In the opening paragraph of his NEJM article, Dr Alexander describes “a rapid decline in standards of professional ethics. Medical science in Nazi Germany collaborated … in the following enterprises: the mass extermination of the chronically sick in the interest of saving ‘useless’ expenses to the community as a whole; [and] the mass extermination of those considered socially disturbing or racially and ideologically unwanted…”

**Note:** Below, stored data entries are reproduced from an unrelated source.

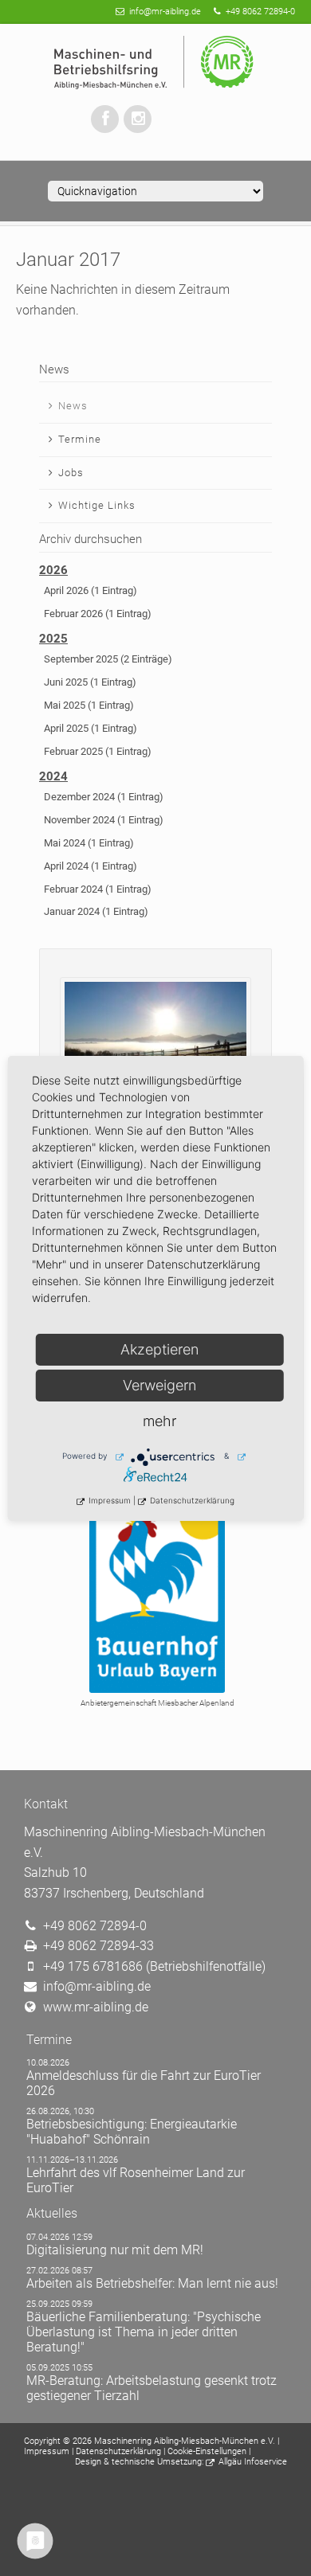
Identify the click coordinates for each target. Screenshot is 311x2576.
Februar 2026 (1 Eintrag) (98, 614)
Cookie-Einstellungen (206, 2451)
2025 (53, 638)
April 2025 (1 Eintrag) (90, 728)
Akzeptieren (159, 1349)
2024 (53, 776)
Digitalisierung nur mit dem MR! (114, 2249)
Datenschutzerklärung (118, 2451)
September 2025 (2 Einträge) (108, 659)
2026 (53, 570)
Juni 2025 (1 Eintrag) (90, 682)
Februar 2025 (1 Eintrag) (98, 751)
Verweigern (159, 1385)
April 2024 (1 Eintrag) (90, 866)
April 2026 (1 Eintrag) (90, 590)
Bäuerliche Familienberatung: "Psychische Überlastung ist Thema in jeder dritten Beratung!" (143, 2332)
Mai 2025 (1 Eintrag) (89, 705)
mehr (159, 1421)
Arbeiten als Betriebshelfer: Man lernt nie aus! (152, 2283)
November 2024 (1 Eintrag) (103, 820)
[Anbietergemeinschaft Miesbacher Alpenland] (155, 1595)
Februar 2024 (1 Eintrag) (98, 889)
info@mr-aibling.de (165, 11)
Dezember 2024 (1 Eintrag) (103, 797)
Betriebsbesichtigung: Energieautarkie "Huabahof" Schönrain (131, 2132)
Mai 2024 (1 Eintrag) (89, 843)
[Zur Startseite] (155, 62)
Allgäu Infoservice (252, 2462)
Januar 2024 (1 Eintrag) (96, 911)
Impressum (46, 2451)
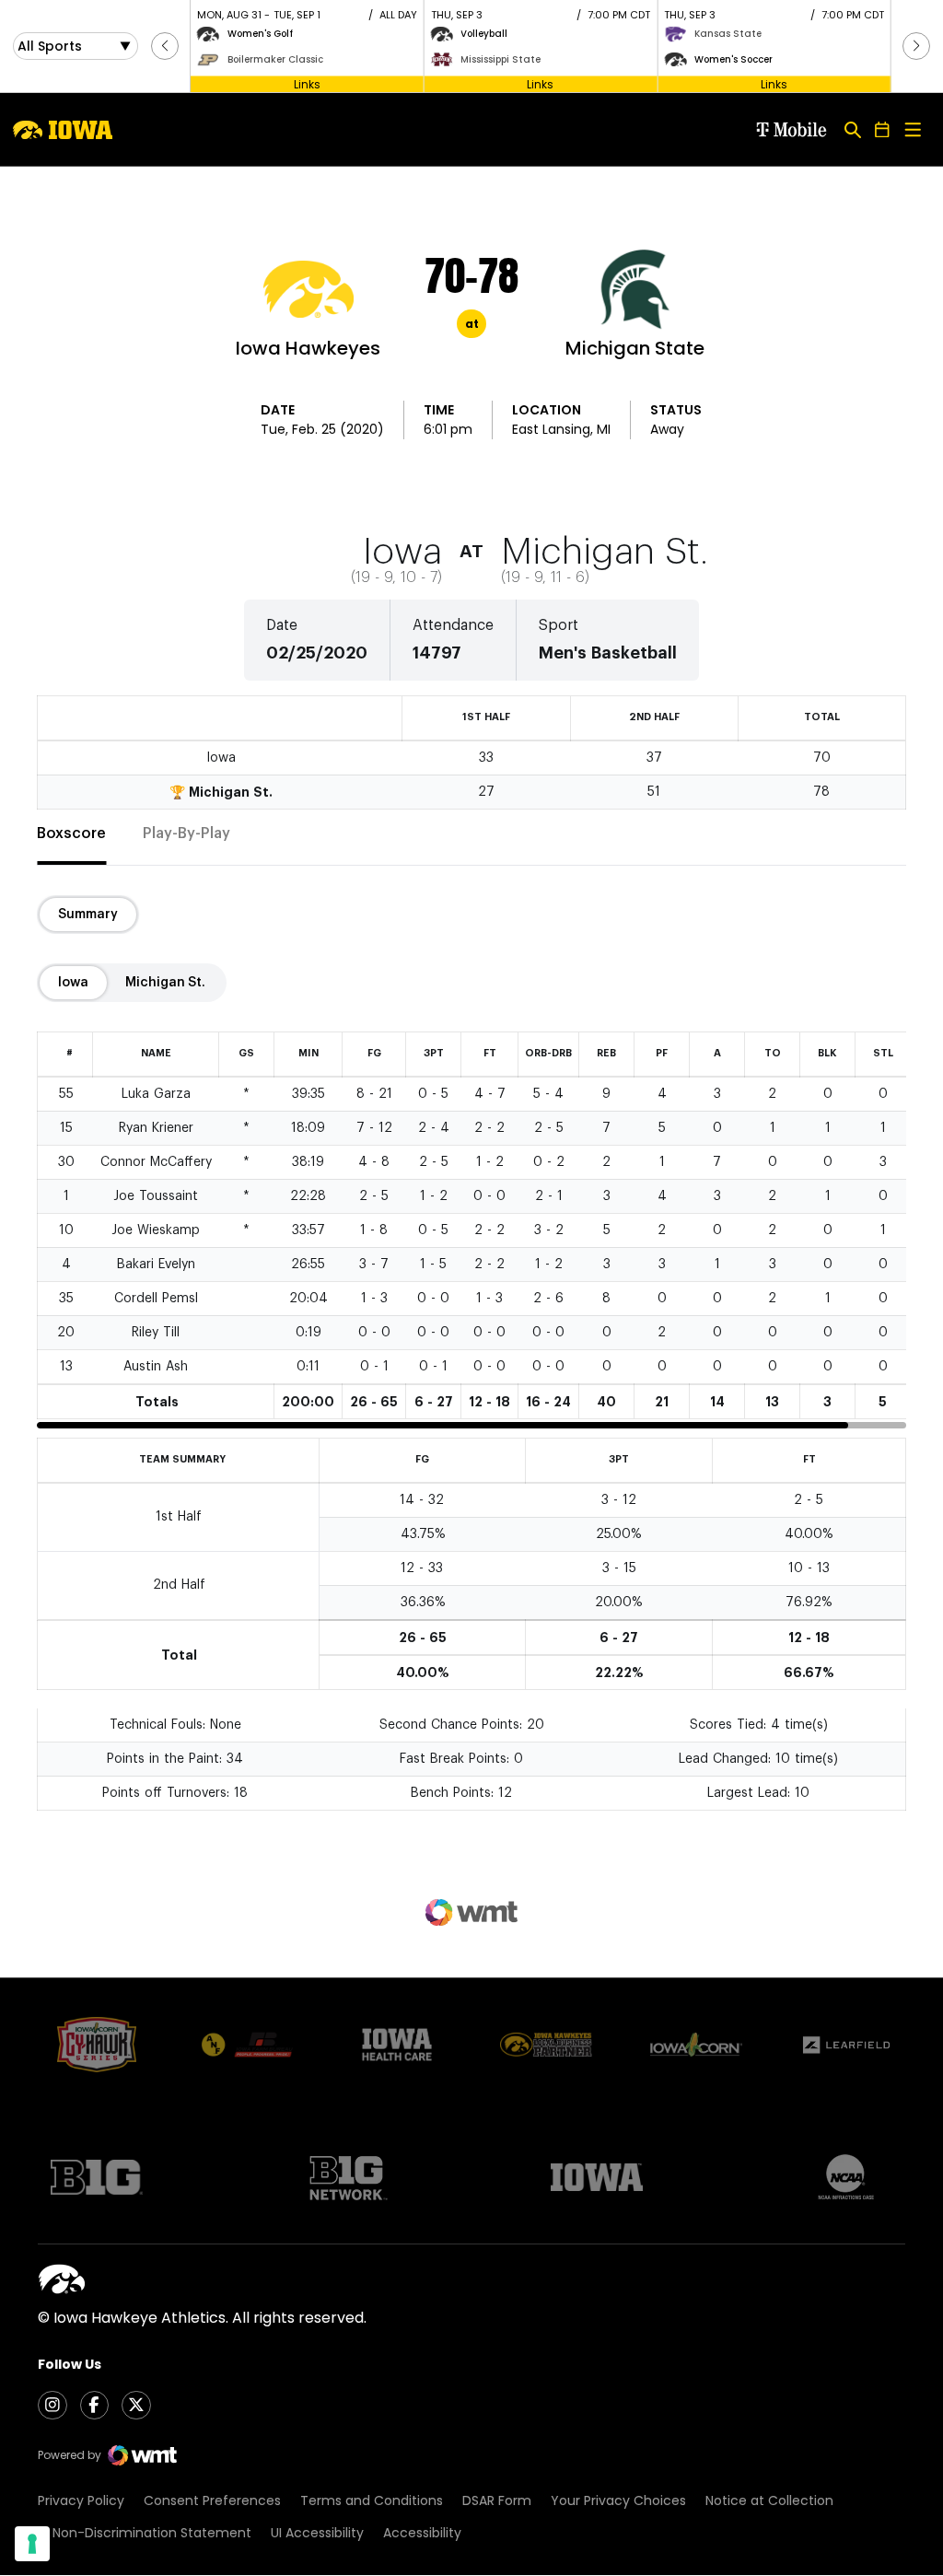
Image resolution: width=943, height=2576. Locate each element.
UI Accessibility (317, 2533)
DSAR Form (496, 2500)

He goes on to describe the system: “The decision regarding which patients should be killed was made entirely on the basis of [limited] information by expert consultants…. These consultants never saw the patients themselves. …[Q]uestionnaires were collected by a ‘Realm’s Work Committee of Institutions for Cure and Care.’ … The ‘Charitable Transport Company for the Sick’ transported patients to the killing centers, and the ‘Charitable Foundation for Institutional Care’ was in charge of collecting the cost of the killings from the relatives, without, however, informing them what the charges were for; in the death certificates the cause of death was falsified.”
When Cook County arranges transportation of undocumented patients to home countries where we know they will not receive the treatments that are keeping them alive, that policy should be referred to as administrative euthanasia. When patients on ventilators are forced to move to nursing homes with none of the resources or expertise needed to care for them properly and a track record of extremely high mortality, that, too, should be labeled administrative euthanasia.
Dr. Alexander concluded, “Whatever proportions these crimes finally assumed, it became evident to all who investigated them that they had started from small beginnings. The beginnings at first were merely a subtle shift in emphasis in the basic attitude of the physicians. It started with the acceptance of the attitude, basic in the euthanasia movement, that there is such a thing as life not worthy to be lived.”